Collected data >>

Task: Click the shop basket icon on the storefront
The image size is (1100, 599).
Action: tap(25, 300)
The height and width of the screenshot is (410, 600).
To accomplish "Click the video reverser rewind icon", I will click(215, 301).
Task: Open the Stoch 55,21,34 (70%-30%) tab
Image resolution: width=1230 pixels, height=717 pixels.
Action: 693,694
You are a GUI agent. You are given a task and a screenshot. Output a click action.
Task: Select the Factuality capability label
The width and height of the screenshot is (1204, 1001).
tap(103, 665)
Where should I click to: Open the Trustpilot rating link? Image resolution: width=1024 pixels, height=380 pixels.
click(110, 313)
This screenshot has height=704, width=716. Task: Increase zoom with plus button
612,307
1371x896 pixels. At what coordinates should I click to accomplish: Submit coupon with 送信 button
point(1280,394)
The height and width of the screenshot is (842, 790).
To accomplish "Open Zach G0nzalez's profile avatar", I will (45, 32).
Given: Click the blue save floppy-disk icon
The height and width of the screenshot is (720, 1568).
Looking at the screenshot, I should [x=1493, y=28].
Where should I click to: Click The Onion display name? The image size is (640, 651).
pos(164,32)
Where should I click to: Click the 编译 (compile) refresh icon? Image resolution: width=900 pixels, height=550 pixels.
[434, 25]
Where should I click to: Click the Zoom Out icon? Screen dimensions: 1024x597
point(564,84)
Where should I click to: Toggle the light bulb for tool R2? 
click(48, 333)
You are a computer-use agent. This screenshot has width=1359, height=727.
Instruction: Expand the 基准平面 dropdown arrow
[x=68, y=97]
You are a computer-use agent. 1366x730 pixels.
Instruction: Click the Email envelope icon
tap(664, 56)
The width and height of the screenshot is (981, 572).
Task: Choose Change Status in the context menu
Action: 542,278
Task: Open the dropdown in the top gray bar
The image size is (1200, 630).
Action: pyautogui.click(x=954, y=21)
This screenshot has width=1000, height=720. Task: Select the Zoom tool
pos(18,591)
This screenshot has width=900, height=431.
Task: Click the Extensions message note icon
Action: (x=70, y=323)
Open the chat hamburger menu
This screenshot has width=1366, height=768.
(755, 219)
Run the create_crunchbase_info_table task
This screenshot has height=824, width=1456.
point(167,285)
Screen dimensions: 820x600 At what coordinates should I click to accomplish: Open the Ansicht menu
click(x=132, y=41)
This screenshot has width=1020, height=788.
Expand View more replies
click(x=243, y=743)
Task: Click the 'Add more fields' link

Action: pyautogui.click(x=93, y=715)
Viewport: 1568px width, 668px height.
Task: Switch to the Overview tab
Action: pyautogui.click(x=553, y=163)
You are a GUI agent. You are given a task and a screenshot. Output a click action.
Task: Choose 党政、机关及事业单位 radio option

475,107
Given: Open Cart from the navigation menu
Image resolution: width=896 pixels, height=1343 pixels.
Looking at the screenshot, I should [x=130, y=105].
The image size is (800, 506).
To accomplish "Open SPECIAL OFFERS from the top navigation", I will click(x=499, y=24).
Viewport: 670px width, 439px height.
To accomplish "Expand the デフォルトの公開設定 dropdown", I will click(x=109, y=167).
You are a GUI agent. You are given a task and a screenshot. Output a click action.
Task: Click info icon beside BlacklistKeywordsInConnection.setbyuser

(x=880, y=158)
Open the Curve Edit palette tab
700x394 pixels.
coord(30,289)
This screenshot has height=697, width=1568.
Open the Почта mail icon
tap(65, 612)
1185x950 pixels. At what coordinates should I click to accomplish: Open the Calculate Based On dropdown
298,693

Task details >>
Copy each line above holding "navigation".

Result of this task >>
Given: Open Cart from the navigation menu
To accomplish "Open SPECIAL OFFERS from the top navigation", I will click(x=499, y=24).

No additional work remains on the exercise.